Exercise description ->
Arrange every line of the data below as a numbered list, omitting any blank lines.

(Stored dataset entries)
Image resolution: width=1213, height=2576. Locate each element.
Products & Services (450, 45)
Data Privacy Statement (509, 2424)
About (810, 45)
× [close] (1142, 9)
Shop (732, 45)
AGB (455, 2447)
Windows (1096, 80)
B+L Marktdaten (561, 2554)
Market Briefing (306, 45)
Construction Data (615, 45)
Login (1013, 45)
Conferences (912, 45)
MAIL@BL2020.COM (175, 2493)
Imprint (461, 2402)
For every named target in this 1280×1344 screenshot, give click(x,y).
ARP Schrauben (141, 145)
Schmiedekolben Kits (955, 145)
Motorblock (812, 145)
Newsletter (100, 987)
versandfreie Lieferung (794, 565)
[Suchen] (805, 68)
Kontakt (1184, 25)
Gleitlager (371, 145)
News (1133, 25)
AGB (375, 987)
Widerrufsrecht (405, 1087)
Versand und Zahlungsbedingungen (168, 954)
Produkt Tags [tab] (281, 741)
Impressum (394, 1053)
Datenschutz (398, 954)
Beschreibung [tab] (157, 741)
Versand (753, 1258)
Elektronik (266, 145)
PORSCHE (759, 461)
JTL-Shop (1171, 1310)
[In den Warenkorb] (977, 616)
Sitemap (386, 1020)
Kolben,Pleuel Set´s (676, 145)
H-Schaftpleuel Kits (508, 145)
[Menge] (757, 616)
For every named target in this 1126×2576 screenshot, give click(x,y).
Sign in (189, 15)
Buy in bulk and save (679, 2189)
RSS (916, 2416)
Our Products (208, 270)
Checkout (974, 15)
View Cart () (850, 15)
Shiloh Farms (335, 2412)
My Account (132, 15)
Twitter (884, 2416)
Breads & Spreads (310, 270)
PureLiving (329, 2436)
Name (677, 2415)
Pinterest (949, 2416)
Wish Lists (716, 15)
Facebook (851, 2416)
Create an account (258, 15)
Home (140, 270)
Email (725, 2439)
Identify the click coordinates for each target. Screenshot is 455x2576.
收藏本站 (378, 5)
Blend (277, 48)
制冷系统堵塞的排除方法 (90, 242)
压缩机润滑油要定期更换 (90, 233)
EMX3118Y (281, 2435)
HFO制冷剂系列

Written response ->
1. Image resolution: width=1213, height=2576. Locate each element.
2. Products & Services (450, 45)
3. Data Privacy Statement (509, 2424)
4. About (810, 45)
5. × [close] (1142, 9)
6. Shop (732, 45)
7. AGB (455, 2447)
8. Windows (1096, 80)
9. B+L Marktdaten (561, 2554)
10. Market Briefing (306, 45)
11. Construction Data (615, 45)
12. Login (1013, 45)
13. Conferences (912, 45)
14. MAIL@BL2020.COM (175, 2493)
15. Imprint (461, 2402)
16. For every named target in this 1280×1344 screenshot, give click(x,y).
17. ARP Schrauben (141, 145)
18. Schmiedekolben Kits (955, 145)
19. Motorblock (812, 145)
20. Newsletter (100, 987)
21. versandfreie Lieferung (794, 565)
22. [Suchen] (805, 68)
23. Kontakt (1184, 25)
24. Gleitlager (371, 145)
25. News (1133, 25)
26. AGB (375, 987)
27. Widerrufsrecht (405, 1087)
28. Versand und Zahlungsbedingungen (168, 954)
29. Produkt Tags [tab] (281, 741)
30. Impressum (394, 1053)
31. Datenschutz (398, 954)
32. Beschreibung [tab] (157, 741)
33. Versand (753, 1258)
34. Elektronik (266, 145)
35. PORSCHE (759, 461)
36. JTL-Shop (1171, 1310)
37. [In den Warenkorb] (977, 616)
38. Sitemap (386, 1020)
39. Kolben,Pleuel Set´s (676, 145)
40. H-Schaftpleuel Kits (508, 145)
41. [Menge] (757, 616)
42. For every named target in this 1126×2576 screenshot, give click(x,y).
43. Sign in (189, 15)
44. Buy in bulk and save (679, 2189)
45. RSS (916, 2416)
46. Our Products (208, 270)
47. Checkout (974, 15)
48. View Cart () (850, 15)
49. Shiloh Farms (335, 2412)
50. My Account (132, 15)
51. Twitter (884, 2416)
52. Breads & Spreads (310, 270)
53. PureLiving (329, 2436)
54. Name (677, 2415)
55. Pinterest (949, 2416)
56. Wish Lists (716, 15)
57. Facebook (851, 2416)
58. Create an account (258, 15)
59. Home (140, 270)
60. Email (725, 2439)
61. Identify the click coordinates for each target. Screenshot is 455x2576.
62. 收藏本站 (378, 5)
63. Blend (277, 48)
64. 制冷系统堵塞的排除方法 (90, 242)
65. 压缩机润滑油要定期更换 (90, 233)
66. EMX3118Y (281, 2435)
67. HFO制冷剂系列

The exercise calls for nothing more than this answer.